Similarly, Bentley made a big splash for its 100th Anniversary by making a recent return to racing 10 years after the last time Bentley won at Le Mans in 2003.

Lamborghini celebrated 50 years of distinguished design by bringing out the 600 horsepower Egoista Concept Car before a gathering of brand VIPs, supporters and proud owners, just over a month ago.

“In other words, luxury brands need to make their consumers feel part of the story” stated Romey Louangvilay, writing for Technorati.com. “And surprisingly, social media is the appropriate platform to tell those stories,” he continued paraphrasing the words of Jean-Marc Bellaiche, senior partner and managing director of Boston Consulting Group.

Bellaiche gave an address titled Lux Redux: Reshaping the Luxury Sector to a gathering of influential Bostonians during the The Luxury Roundtable: State of Luxury 2013.
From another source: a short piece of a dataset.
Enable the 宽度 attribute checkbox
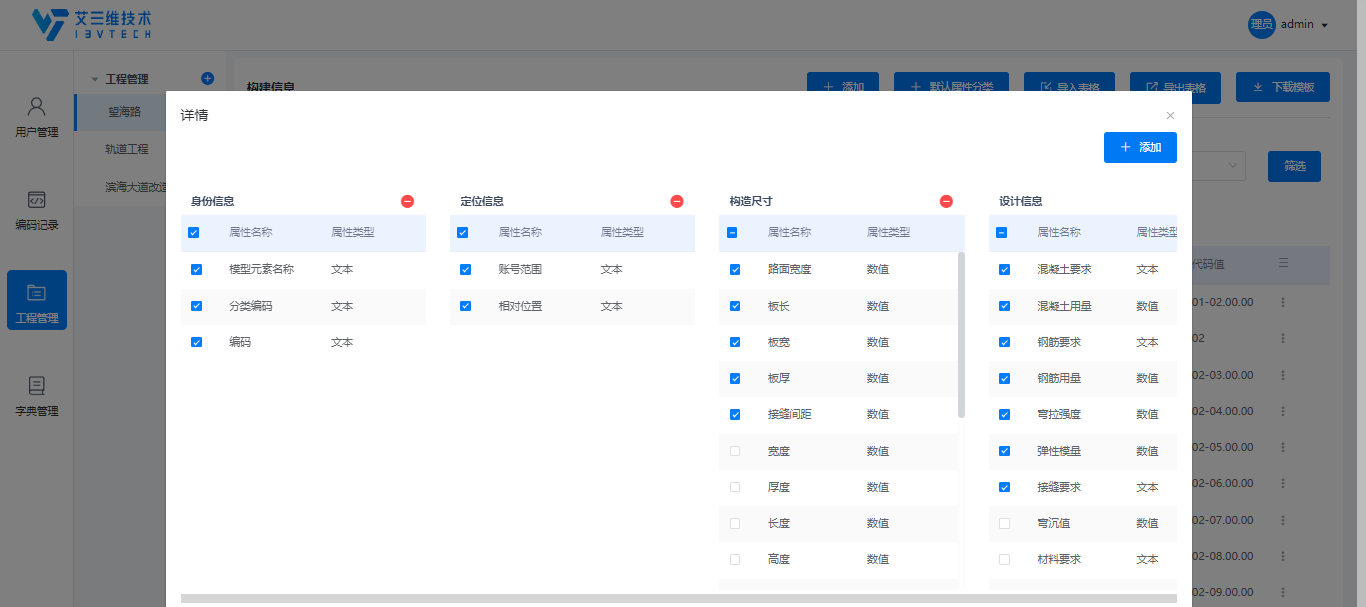The height and width of the screenshot is (607, 1366). (735, 451)
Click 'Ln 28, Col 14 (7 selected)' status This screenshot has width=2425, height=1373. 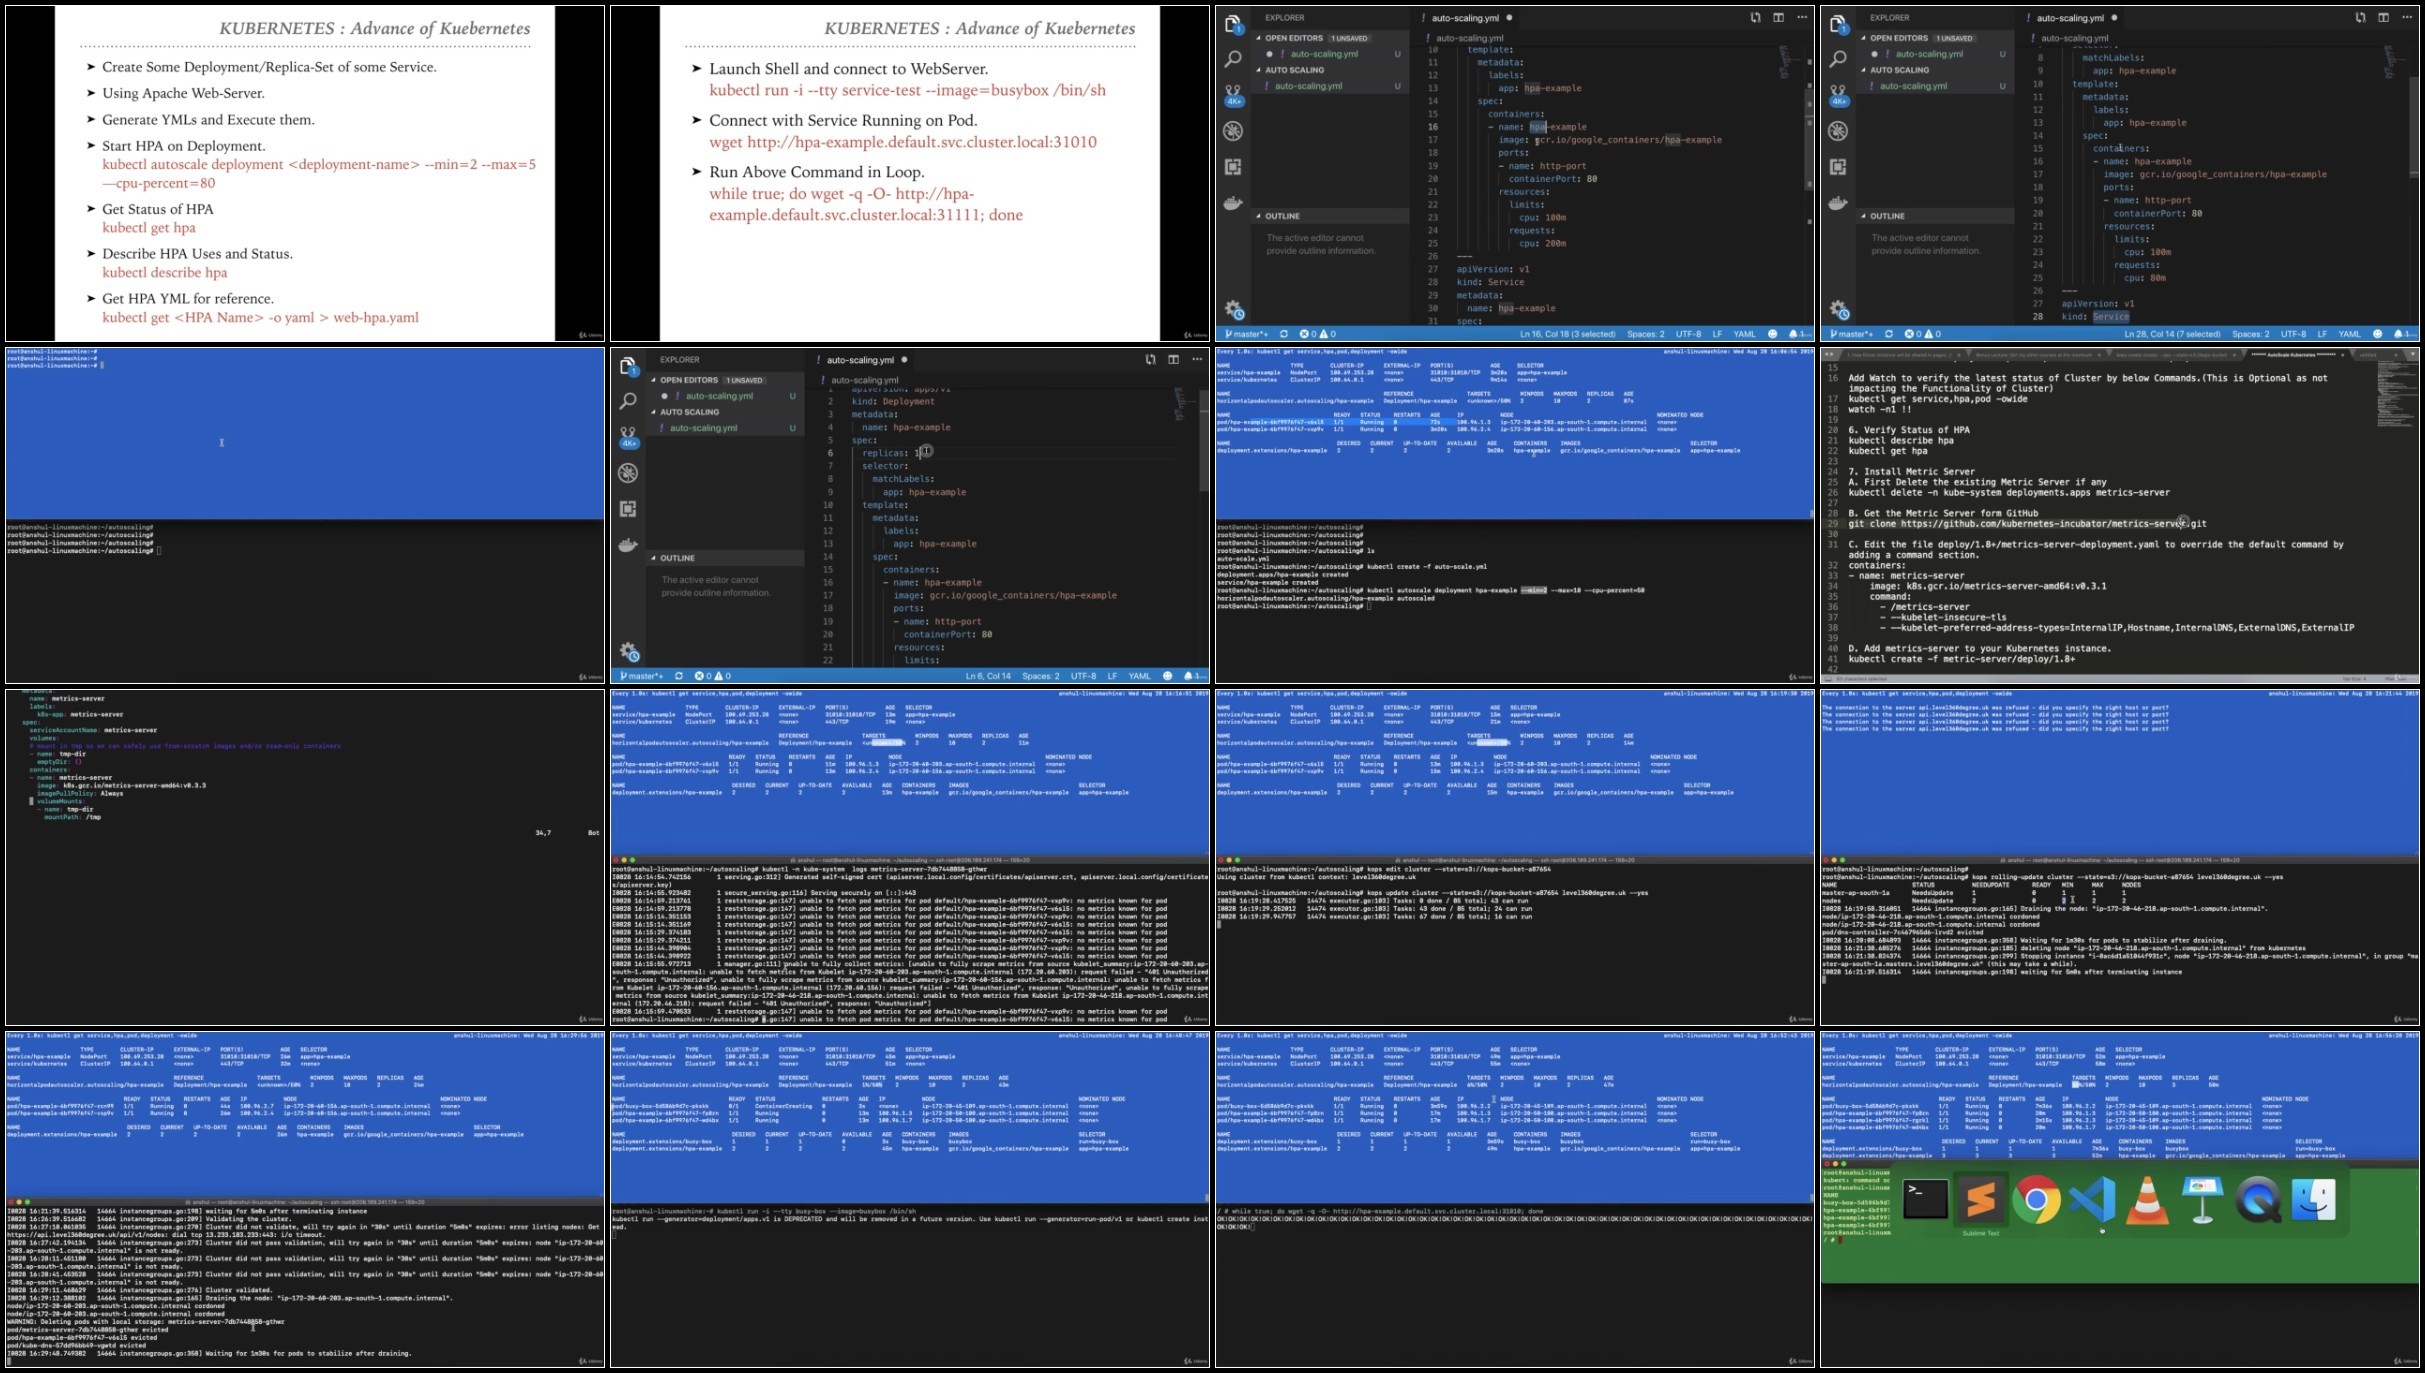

Louangvilay points out how Bentley, who just published the video below on YouTube, made the brand an undercurrent to the story of Le Mans 24 Hours: Les Bentley Boys, which focuses on the world’s oldest cross country road race.

It takes intrepid racers on a 24-hour endurance race over national highways, through thick pine forests, by street cafes and taverns. Instead of making it about the Bentley brand itself, the video is focused on the race and how the continuing efforts of everyone involved combine to form a story of people and something much bigger than the individuals or the car itself.
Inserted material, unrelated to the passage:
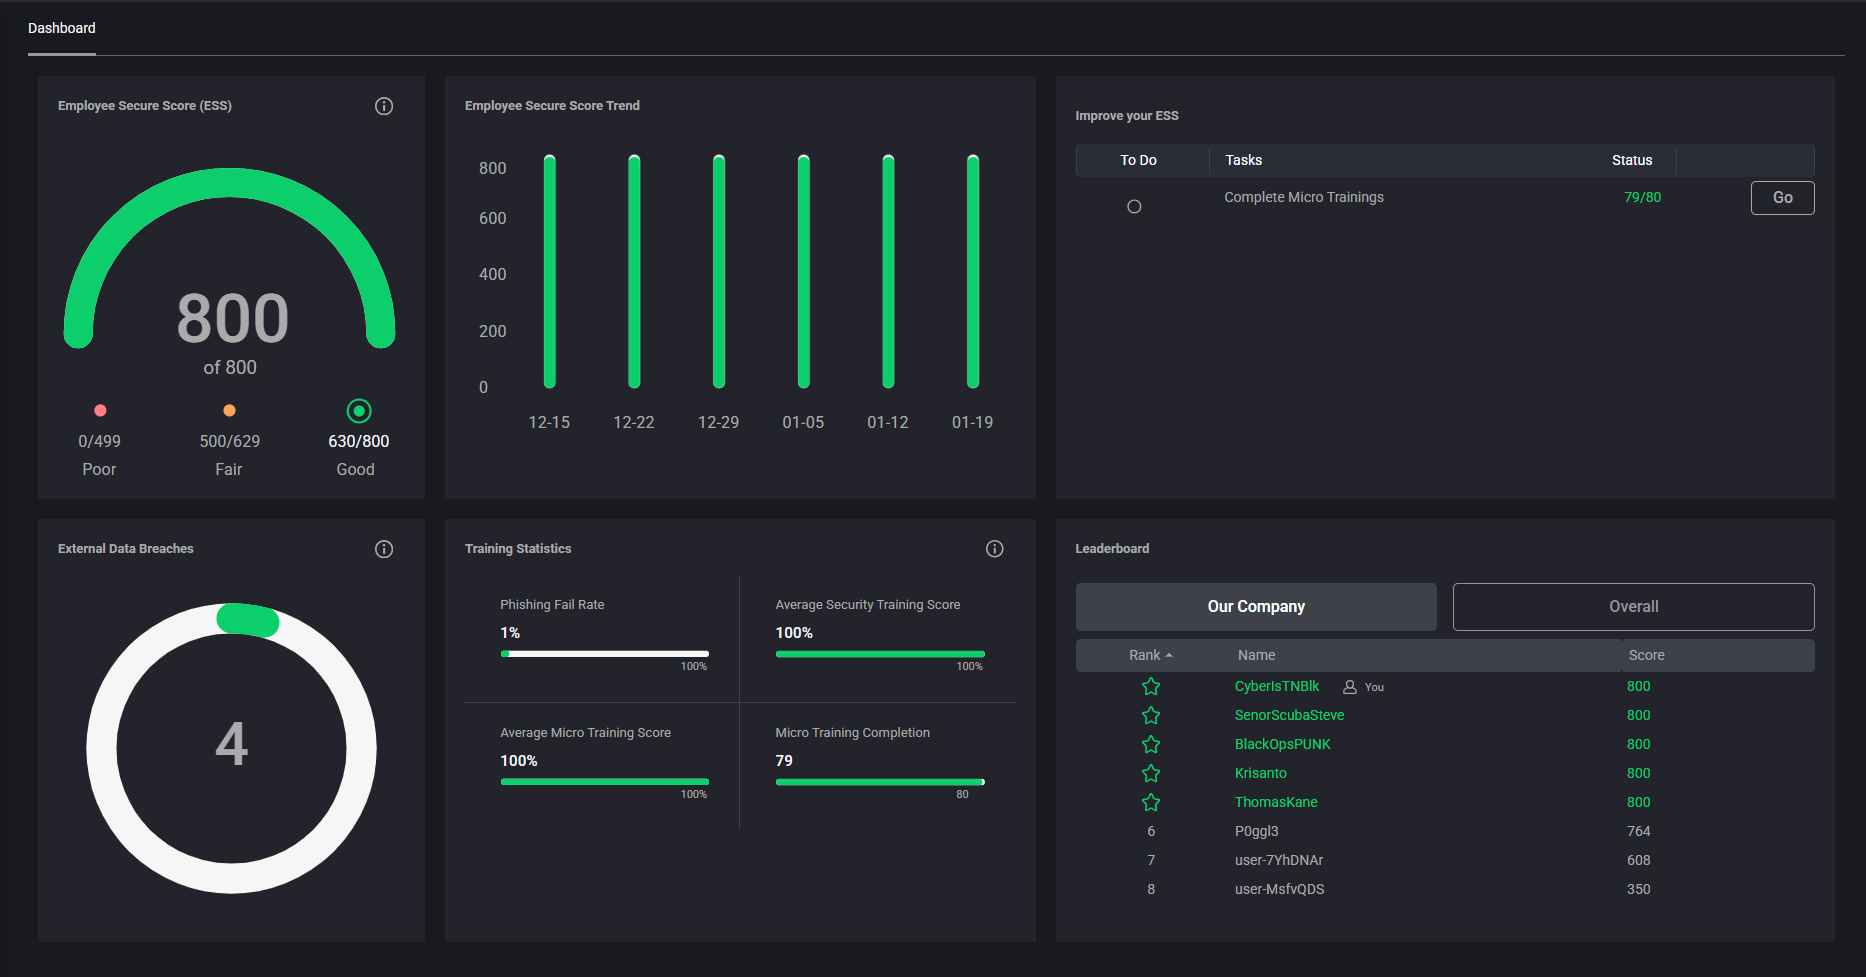
Task: Click the star beside SenorScubaSteve
Action: (1151, 715)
The film goes on to suggest that everyone involved in the running of every Le Mans 24 Hours, whether part of the competition, support crew, or just a fan of the event, is bound together by this common experience.
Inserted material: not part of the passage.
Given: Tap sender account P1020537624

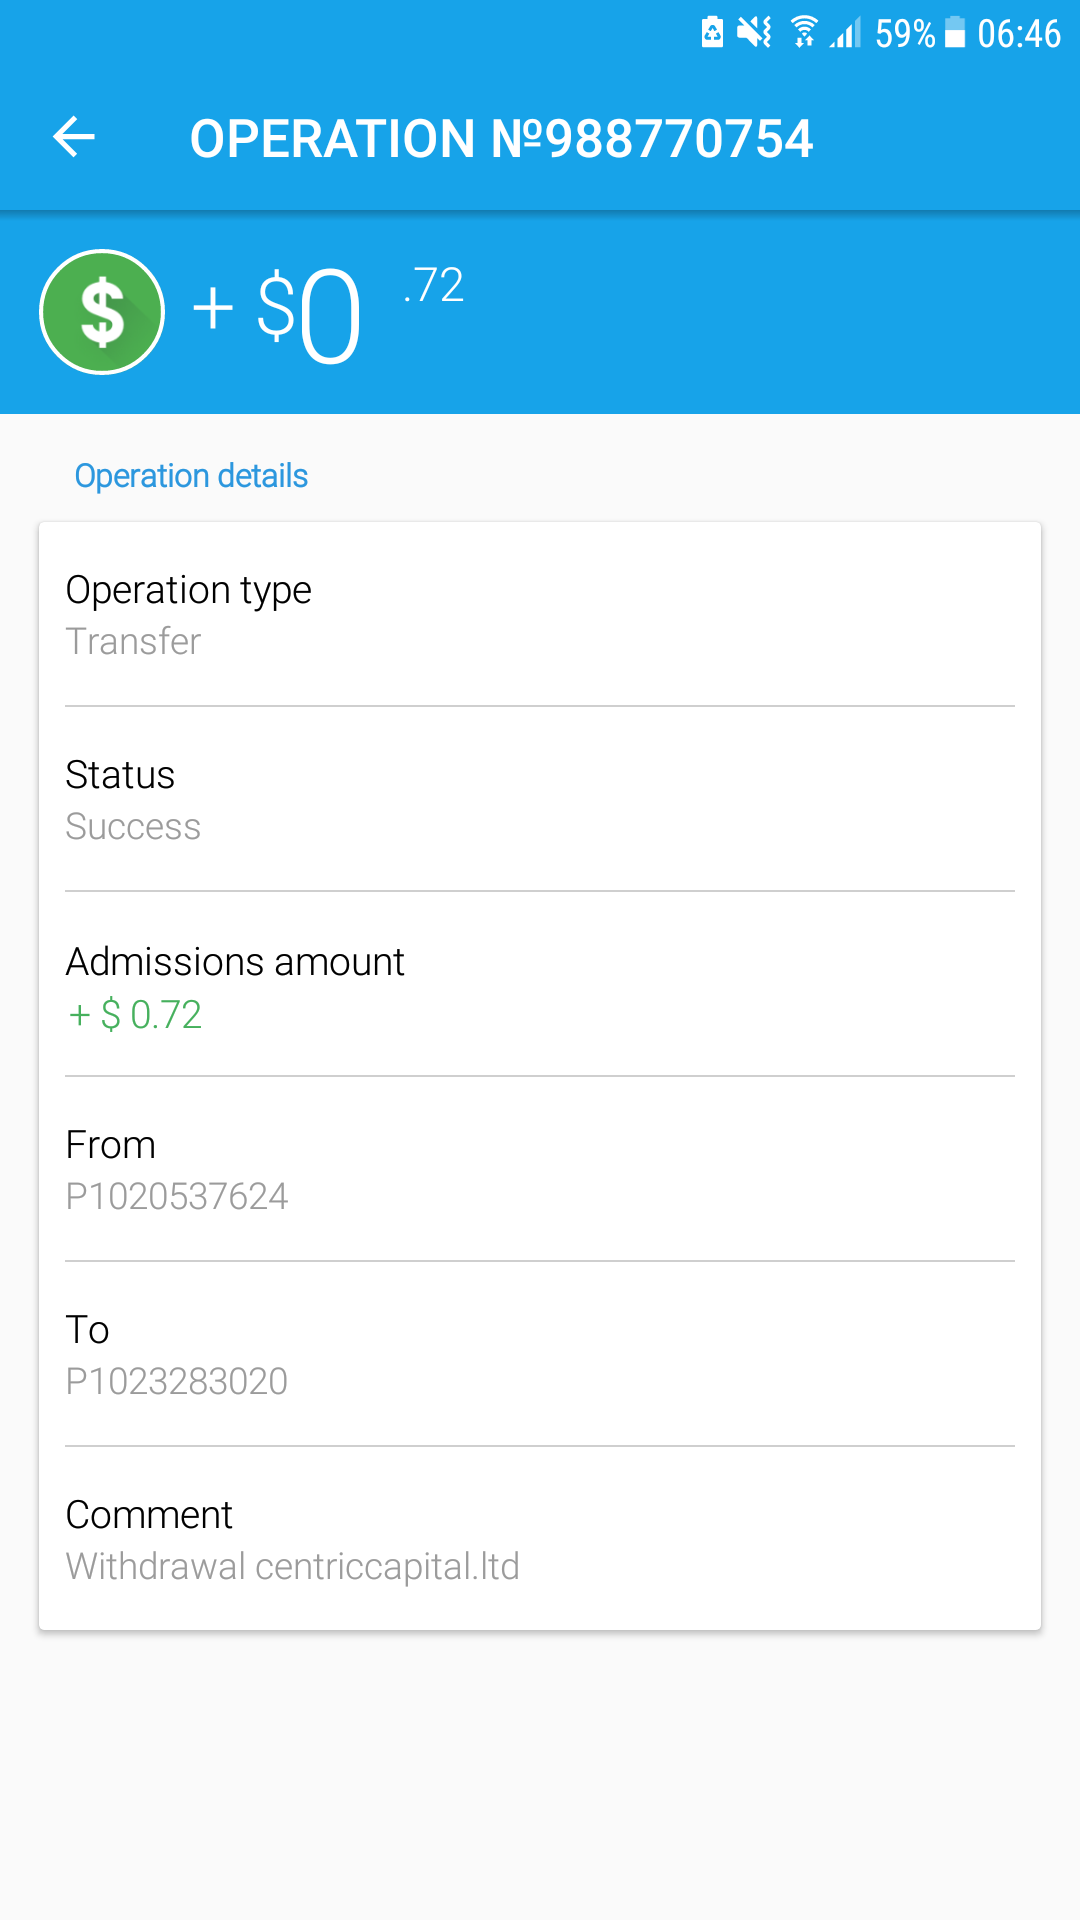Looking at the screenshot, I should (x=177, y=1196).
To people like these, when shopping for an exotic car, they are not only buying a drop-dead gorgeous vehicle, they are also becoming a part of that heritage – part of the racing, crowds of fans, and long years of effort to prove a car among the best and the brightest – until it begins all over again next year.

Advertising for mainstream and premium nameplates is all looking a lot alike – glitzy production and celestial female models, plus the occasional metaphysical conceit – while the cars most Americans drive keep adding appointments and technology that raise the bar the premium brands must attain to justify the higher price.

Exotic performance and luxury brands don’t have to advertise much – their customers are drawn to the flame of exclusivity. That doesn’t mean the wise use of social media can’t build a mythos that draws customers to one brand instead of another.

Denver is the nation’s 16th largest market by population – it rises to 8th when judged by dispensable income. When the new Lamborghini dealer opened here last week a classic Lamborghini 400 GT was on hand for the opening. That car was specifically there to represent the heritage of the brand – along with an array of the brightly colored exotics in the line – Gallardos, Aventadors and even a Diablo or two.

The exotic vehicle pictured above was inside the showroom at Sill-TerHar Lamborghini in Broomfield CO, during the grand opening last Tuesday night. Long time sales associate Steven Leonard was happily assisting a couple determined to drive home a new Aventador that very evening.

Only about 500 new Lamborghinis sell in the US annually, but we’d say the new Colorado franchise will probably do well. The dealer is a long standing premium car dealership, handling Volvo and Jaguar for years, adding Aston Martin a few years back, and now opening the Lamborghini showroom to be followed by a Maserati salon next month.

It is perfectly located between the significant markets of Boulder and the Denver Metro Area.

While Aston Martin, Bentley and Lamborghini are hand assembling some of the most incredibly sexy and exotic cars in the world, it won’t hurt to put just as much care and expertise into building the back-story, the legend of the brand, as well.

It will pay them back tenfold if they cherish popular image and reputation as carefully as they build exotic cars.